En sortant de la salle d’audition, je m’esclaffe de rire et je ne peux retenir une petite danse maladroite. Un agent qui accompagnait un de ses chanteurs me dit « You look like you had fun in there ». Je lui réponds le plus sincèrement du monde : « I had the time of my life ! ». De retour chez la famille de mon amoureux, on a festoyé et chanté ensemble, nos succès, nos amours, et tout ce qu’il y a autour du métier. En 10 ans, j’ai eu le temps de retrouver un bien meilleur équilibre.
Sur le chemin du retour, je me dis que je suis reconnaissante de tout ce que j’ai vécu avant cette audition, tout ce qui me l’a rendue si simple et si heureuse. Je comprends la peur de la petite poupoune de 22 ans, qui n’avait aucun des outils nécessaires pour chanter librement sous pression. D’une certaine façon, j’avais raison d’avoir peur.

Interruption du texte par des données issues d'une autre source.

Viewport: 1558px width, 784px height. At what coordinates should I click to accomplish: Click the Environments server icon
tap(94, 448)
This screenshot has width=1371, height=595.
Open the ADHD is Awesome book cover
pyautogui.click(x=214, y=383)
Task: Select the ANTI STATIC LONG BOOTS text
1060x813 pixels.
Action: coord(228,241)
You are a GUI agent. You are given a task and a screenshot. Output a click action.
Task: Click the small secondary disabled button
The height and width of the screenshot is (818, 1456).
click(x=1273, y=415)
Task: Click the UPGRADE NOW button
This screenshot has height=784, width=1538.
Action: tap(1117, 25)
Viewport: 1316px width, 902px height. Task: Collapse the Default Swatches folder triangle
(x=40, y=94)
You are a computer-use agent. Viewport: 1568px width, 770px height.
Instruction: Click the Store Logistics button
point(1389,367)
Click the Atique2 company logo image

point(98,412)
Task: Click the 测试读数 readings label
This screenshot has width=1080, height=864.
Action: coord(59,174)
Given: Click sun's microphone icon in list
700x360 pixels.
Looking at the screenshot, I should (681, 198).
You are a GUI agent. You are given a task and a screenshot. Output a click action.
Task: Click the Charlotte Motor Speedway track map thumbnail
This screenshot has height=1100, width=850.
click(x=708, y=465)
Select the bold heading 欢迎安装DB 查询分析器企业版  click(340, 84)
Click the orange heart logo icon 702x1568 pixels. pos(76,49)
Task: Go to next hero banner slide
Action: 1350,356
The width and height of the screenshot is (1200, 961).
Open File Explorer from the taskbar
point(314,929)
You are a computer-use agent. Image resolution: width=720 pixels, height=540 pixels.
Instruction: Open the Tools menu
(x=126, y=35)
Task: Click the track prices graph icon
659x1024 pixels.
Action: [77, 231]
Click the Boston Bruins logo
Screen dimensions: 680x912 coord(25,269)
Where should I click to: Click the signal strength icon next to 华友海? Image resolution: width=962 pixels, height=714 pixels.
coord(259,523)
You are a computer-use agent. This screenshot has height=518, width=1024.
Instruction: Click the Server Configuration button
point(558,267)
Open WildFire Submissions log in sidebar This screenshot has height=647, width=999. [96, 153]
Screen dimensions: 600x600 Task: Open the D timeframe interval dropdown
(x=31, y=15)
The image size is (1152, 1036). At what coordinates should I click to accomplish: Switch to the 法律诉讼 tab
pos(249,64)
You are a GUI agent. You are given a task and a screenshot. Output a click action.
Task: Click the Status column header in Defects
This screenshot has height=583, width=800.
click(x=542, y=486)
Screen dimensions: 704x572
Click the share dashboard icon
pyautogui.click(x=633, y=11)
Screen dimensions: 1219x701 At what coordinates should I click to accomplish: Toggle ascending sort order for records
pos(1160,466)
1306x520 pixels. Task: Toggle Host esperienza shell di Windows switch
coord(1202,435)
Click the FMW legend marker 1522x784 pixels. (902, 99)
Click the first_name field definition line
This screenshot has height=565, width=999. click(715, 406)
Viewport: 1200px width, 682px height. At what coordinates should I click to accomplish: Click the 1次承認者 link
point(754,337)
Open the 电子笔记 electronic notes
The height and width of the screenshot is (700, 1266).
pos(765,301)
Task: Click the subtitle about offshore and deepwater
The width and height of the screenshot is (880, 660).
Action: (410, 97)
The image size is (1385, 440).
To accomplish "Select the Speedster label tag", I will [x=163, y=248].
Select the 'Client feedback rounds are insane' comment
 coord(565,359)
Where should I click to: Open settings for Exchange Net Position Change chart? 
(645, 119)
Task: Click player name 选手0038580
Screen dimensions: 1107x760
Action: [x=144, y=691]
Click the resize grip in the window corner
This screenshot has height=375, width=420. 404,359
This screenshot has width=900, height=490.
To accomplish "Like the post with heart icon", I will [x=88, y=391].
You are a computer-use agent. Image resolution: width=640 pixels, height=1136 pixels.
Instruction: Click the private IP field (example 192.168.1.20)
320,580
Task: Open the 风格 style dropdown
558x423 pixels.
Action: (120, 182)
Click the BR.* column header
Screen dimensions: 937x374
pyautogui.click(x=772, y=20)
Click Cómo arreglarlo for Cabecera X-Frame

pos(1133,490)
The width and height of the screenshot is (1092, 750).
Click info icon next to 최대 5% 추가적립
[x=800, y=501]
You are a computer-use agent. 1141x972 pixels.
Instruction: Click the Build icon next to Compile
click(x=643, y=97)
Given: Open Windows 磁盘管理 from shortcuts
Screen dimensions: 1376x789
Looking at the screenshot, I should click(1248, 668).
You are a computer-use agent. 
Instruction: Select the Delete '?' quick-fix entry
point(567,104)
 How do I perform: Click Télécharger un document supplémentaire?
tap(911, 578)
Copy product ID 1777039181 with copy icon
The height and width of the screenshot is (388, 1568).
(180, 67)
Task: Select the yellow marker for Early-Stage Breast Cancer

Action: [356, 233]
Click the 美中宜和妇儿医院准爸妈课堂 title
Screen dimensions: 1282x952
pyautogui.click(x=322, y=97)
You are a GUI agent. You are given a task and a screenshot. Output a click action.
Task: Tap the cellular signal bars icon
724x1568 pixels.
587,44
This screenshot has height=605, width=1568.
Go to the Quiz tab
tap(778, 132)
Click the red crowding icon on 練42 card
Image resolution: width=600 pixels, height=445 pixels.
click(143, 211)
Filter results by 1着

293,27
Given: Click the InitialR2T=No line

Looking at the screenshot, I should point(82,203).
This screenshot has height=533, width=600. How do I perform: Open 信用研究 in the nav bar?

Avec l’essor des réseaux sociaux, toute notre génération s’est formée avec sous les yeux une multitude d’histoires d’accomplissements professionnels. Non seulement on voit notre montagne à franchir, mais en plus on la compare à toutes les autres sur la planète et quand Mme X de l’autre bout du monde grimpe plus haut et plus vite, on a le souffle coupé et on déboule.
Peut-être que moi, ma montagne, c’était une vallée. J’ai dû descendre longtemps avant de comprendre par où remonter.